Le Tribunal sait déjà, par la notoriété publique autant que par le témoin qui a déjà été entendu, combien il était outrageusement inexact de prétendre que le parti national-socialiste hollandais représentait la volonté politique du peuple de ce pays.
Ayant observé ces deux formes d’utilisation du parti local, comme agents de souveraineté, je désirerais maintenant indiquer au Tribunal les lignes essentielles de ces usurpations qui ont été commises par les Allemands.
Une première direction doit être définie par le souci d’essayer d’entraîner les pays occupés dans une participation à la guerre, et à tout le moins, d’y développer le recrutement pour l’armée allemande.

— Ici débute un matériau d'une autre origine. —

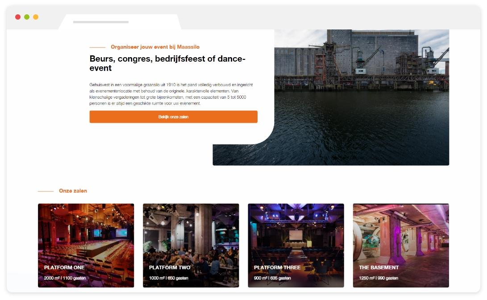Click the '1250 m² | 990 gasten' text

[x=379, y=278]
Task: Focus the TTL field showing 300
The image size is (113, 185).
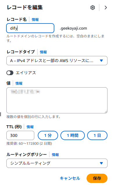Action: [x=20, y=135]
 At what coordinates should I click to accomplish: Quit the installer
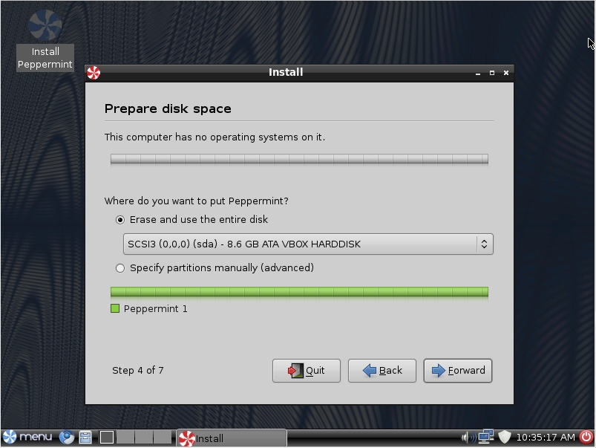tap(307, 370)
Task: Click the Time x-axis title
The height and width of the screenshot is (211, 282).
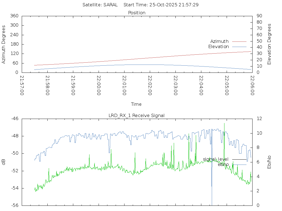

En Norvège, les nazis créent les « SS Norge », formation qui sera plus tard appelée SS germanique de la Norvège. Je dépose en preuve le document n° RF-926, qui est l’ordonnance du 21 juillet 1942 concernant la « Germanske SS Norge », et je cite le paragraphe 2 de cette ordonnance, qui est une ordonnance de Quisling :
« La Germanske SS Norge » est un ordre national-socialiste de soldats, qui doit se composer d’hommes de sang et d’idées nordiques. Elle est indépendante, mais, subdivision du Nasjonal Samling, elle est directement subordonnée au NS Führer et responsable à son égard. Elle est en même temps une section de la « Stor Germanske SS », et doit contribuer à diriger les peuples germaniques vers un avenir nouveau et créer la base d’une communauté germanique. »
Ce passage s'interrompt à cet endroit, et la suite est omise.